(Saved data entries)

..............................

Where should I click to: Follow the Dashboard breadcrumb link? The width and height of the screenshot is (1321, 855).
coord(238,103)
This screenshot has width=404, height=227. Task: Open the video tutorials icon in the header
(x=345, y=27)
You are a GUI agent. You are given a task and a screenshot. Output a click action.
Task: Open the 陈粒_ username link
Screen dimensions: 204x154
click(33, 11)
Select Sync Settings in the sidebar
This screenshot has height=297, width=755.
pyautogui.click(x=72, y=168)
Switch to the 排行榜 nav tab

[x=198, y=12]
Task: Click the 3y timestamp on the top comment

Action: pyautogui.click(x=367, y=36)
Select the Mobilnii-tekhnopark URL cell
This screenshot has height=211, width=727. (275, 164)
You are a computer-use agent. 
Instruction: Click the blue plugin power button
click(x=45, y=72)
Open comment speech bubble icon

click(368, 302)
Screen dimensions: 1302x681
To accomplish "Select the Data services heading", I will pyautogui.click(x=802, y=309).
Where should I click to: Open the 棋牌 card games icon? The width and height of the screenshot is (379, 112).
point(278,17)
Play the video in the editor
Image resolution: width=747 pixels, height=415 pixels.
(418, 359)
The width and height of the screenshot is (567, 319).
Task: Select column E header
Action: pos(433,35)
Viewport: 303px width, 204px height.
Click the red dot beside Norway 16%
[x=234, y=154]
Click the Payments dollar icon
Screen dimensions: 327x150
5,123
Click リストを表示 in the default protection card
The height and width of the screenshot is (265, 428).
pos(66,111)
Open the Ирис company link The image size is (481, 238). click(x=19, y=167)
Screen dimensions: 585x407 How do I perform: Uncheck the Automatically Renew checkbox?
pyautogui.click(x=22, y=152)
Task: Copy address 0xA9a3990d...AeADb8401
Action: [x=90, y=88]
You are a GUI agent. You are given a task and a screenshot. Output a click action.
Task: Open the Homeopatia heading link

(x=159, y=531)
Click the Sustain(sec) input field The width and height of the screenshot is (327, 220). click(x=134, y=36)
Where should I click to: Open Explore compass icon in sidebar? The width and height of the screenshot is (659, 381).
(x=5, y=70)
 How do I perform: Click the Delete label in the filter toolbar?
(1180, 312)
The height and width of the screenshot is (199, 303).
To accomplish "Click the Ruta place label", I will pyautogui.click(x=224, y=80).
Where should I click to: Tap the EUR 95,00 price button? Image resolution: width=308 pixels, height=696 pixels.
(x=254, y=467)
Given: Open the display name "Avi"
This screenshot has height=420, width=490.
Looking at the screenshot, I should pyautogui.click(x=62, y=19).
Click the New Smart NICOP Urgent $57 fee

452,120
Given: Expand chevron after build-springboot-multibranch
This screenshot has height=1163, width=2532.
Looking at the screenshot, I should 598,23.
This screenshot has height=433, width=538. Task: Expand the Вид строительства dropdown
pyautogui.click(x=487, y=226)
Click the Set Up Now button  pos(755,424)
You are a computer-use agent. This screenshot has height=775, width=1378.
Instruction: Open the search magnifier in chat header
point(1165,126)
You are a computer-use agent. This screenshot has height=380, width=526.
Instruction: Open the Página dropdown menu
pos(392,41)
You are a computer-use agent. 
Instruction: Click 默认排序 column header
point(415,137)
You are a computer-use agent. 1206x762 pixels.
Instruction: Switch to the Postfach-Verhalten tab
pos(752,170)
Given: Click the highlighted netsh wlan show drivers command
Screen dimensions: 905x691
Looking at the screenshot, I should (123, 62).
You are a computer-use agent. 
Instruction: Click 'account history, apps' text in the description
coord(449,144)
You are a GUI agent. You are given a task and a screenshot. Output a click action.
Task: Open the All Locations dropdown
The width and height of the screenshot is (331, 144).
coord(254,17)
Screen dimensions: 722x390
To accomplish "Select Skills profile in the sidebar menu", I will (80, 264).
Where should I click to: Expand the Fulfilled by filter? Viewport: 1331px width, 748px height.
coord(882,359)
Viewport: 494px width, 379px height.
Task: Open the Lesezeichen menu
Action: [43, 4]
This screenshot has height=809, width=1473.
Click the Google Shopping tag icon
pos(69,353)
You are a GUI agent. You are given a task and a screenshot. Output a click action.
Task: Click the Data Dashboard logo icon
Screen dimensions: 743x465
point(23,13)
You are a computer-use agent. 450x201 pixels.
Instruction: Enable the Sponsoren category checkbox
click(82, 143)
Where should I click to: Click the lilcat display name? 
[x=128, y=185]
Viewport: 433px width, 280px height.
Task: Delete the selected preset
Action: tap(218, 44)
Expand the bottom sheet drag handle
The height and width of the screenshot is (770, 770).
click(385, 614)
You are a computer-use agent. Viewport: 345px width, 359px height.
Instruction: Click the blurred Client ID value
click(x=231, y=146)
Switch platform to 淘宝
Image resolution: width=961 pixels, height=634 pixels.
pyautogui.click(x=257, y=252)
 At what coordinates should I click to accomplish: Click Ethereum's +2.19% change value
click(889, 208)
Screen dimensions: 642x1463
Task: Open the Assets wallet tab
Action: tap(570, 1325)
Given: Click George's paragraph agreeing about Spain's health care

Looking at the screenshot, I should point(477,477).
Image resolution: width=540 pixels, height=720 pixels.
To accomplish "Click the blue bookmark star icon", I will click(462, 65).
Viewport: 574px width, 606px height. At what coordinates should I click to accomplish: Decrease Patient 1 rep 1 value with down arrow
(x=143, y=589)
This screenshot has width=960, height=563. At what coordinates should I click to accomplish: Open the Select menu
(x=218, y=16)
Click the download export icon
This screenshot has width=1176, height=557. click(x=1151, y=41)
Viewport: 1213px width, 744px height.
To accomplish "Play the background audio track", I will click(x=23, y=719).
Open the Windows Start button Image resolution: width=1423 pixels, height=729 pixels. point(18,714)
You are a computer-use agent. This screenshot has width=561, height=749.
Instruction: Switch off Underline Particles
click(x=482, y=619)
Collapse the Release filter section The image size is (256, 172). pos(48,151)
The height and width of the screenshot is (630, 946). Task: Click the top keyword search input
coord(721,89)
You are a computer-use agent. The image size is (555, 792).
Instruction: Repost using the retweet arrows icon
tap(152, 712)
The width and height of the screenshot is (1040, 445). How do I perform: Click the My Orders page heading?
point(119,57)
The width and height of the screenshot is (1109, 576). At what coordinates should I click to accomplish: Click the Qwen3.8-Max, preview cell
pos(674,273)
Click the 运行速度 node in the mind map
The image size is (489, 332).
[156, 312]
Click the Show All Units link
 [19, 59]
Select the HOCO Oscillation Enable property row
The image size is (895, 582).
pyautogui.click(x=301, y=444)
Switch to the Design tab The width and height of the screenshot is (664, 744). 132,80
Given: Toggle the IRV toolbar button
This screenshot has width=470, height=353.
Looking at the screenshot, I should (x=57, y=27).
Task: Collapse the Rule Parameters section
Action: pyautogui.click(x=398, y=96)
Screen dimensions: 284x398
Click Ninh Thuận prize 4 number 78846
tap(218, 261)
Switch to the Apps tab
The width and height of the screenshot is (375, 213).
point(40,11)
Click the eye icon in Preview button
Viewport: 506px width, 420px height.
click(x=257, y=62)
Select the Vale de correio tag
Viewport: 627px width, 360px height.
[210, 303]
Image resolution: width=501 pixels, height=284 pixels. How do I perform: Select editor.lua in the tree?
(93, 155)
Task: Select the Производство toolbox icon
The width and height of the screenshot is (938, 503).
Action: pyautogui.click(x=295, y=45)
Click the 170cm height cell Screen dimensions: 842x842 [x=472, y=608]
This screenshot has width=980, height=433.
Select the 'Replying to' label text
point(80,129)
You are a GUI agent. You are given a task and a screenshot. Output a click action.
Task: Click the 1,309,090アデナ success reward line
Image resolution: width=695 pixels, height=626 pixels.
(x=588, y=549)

..............................

# Problem description
Beginning with the line above that contains "This screenshot has height=433, width=538.", copy each line exactly up to and including the line that contains "has height=775, width=1378.", and go no further.

# Task answer
This screenshot has height=433, width=538. Task: Expand the Вид строительства dropdown
pyautogui.click(x=487, y=226)
Click the Set Up Now button  pos(755,424)
You are a computer-use agent. This screenshot has height=775, width=1378.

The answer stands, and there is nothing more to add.